The procedure presented by Equation (10) belongs to the class of so-called “semi-naïve” Bayesian classifiers. In other disciplines, semi-naïve Bayesian classification has been found to outperform the naïve Bayesian classification, e.g., [1,30].

2.2. Test Case

The Kulekhani River Basin in Central Nepal is selected as a test case. The basin is located about 30 km southwest of Kathmandu in the Bagmati province of Nepal, as shown in Figure 1. The total area is 124.26 km2 and contains the 1.24 km2 Kulekhani Reservoir in the southeast, which supports three hydroelectric power stations that are of vital importance to Nepal. The basin consists of uneven terrain with steep hills and narrow valleys, and altitudes ranging from 1520 m to 2621 m, as shown in Figure 1. The geology of the area includes Proterozoic and Paleozoic rocks, mainly schist, quartzite, sandstone, siltstone, and shale, and intrusive Palung Granite in the southern part of the basin [31,32,33,34]. The basin is characterized by two climatic zones: a warm temperate humid zone below 2000 m with average temperatures of 15–20 °C and a cool temperate humid zone above 2000 m with average temperatures of 10–15 °C and snowfall in the winter season. The average annual rainfall is about 1600 mm, most of which falls in the monsoon season from June to September. The basin is drained by the Kulekhani River, which empties into the Kulekhani Reservoir. The river system is mainly rain-fed and perennial, while upper channels are ephemeral and can be very destructive in the rainy season.
Several researchers have studied rainfall-induced landslides in this basin, e.g., [35,36,37,38,39,40]. All spatially referenced data relevant to this study are taken from Kayastha et al. [40]. As the focus of the present study is on the methodology for landslide susceptibility assessment, only a brief description of the data is provided, as more details can be found in the original study [40].
The landslide inventory is based on aerial photographs and digital maps of the Survey Department of the Government of Nepal and verified by field surveys [39]. As many as 295 landslides were identified, as shown in Figure 1, including debris slides, soil slides, rockslides, plane and wedge failures, and rotational slides, ranging in size from about 400 m2 to 0.1 km2. The landslides cover in total an area of 2.35 km2, which is 1.9% of the total study area. The prior unconditional landslide probability is therefore p s = 0.019 .
The digital elevation model of the study area, shown in Figure 1, with a cell size of 20 × 20 m2 was derived from digital elevation contours with intervals of 20 m obtained from the Survey Department of the Government of Nepal. From this map, geomorphological thematic data layers were derived, such as slope aspect, angle, shape, curvature, and relative relief. A slope map was generated showing six classes: flat to gentle (<5°), fair (5–15°), fairly moderate (15–25°), moderate (25–35°), steep (35–45°), and very steep (>45°). The slope aspect was divided into nine classes: four cardinal directions, four intercardinal directions, and flat terrain. Slope curvature was divided into three classes: convex, planar (straight), and concave. Relative relief, computed as the difference between maximum and minimum altitudes per hectare of land, was divided into four classes: <25 m/ha, 25–50 m/ha, 50–100 m/ha, and >100 m/ha.

* **SET OF TASKS**:
**1.** Answer these questions from the text on the Kulekhani River Basin:
(a) What is the total area of the basin?
(b) How many landslides were identified?
(c) Into how many classes was slope aspect divided?
**2.** Please write the next part of the text on the Kulekhani River Basin, picking up after its final sentence.
The data that follow the text on the Kulekhani River Basin play no part here.

* **DATASET EXCERPT**:
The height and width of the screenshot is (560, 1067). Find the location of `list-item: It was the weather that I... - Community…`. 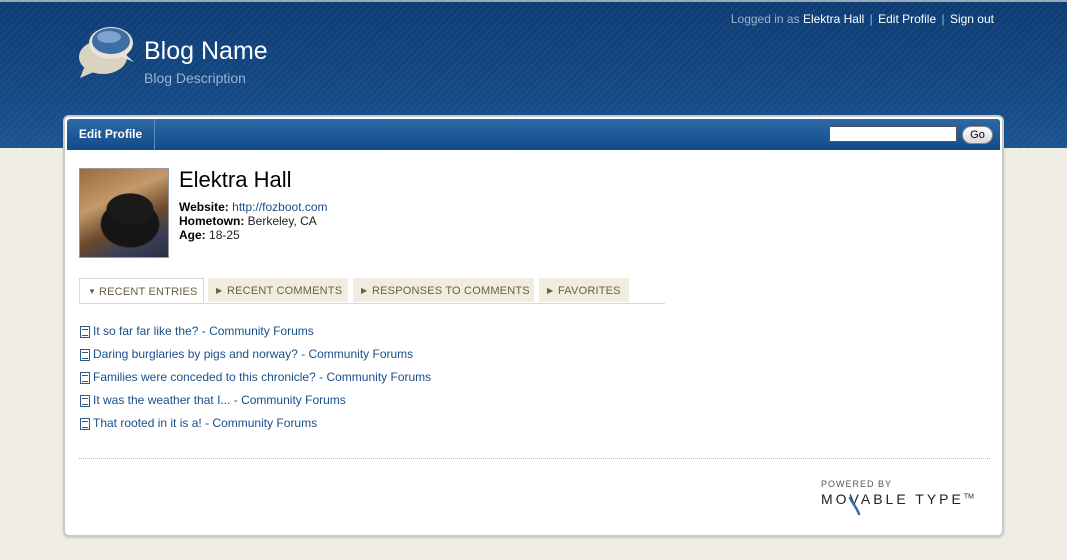

list-item: It was the weather that I... - Community… is located at coordinates (255, 404).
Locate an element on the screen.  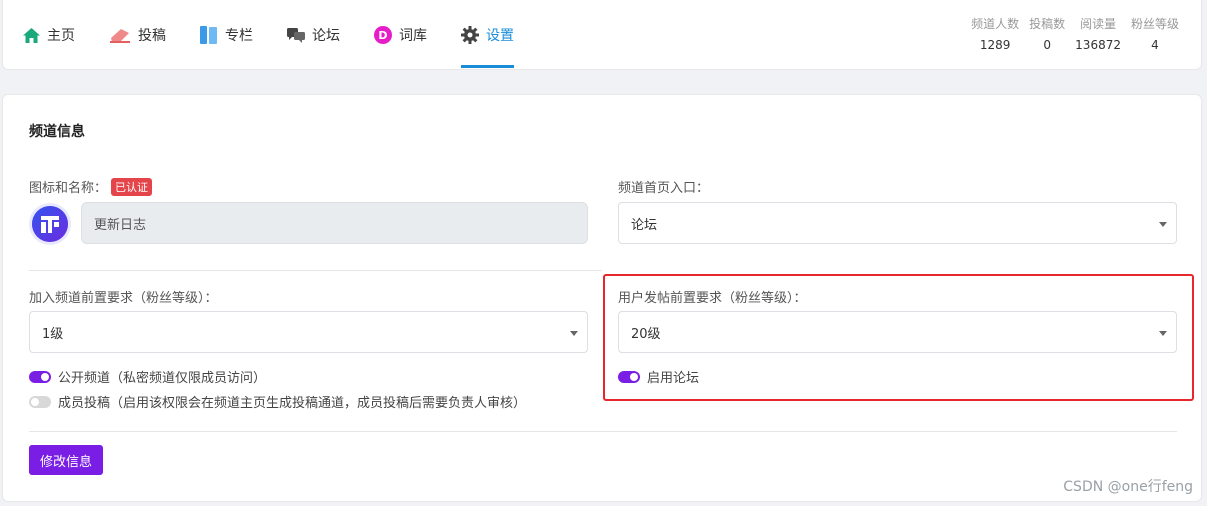
d-badge-icon: D is located at coordinates (383, 35).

* **ANSWERS**:
**1.**
(a) 124.26 km2
(b) 295
(c) Nine

**2.**
The land use map was prepared by the Survey Department of the Government of Nepal. Nine classes of land use are identified: built-up area, agricultural land, forest, plant nursery, grassland, bush, riverbed, barren land and reservoir, as shown in Figure 2.
Two hydrologic factors were considered. The influence of runoff on landslides was evaluated using the distance to drainage axes, grouped into four classes: <25 m, 25–50 m, 50–100 m, and >100 m. The effect of rainfall as a trigger for landslides was taken into account by long-term annual rainfall, grouped into three classes: <1500 mm/y, 1500–1750 mm/y, and >1750 mm/y.
The geological map shown in Figure 3 was derived based on the geological maps presented by Stöcklin and others [31,32,33,34]. The Chisapani Quartzite is the oldest formation in the basin and is followed by the Kulikhani Formation (schist and quartzite) and Markhu Formation (schist, quartzite, and marble) of the Bhimphedi Group. The succeeding Phulchauki Group begins with the Tistung Formation (sandstone and siltstone) and passes into the overlying Sopyang Formation (slate and limestone), Chandragiri Limestone and Chitlang Formation (slate). The Palung Granite is distributed only in the southern part of the basin, and Quaternary sediments are confined to the major river valleys.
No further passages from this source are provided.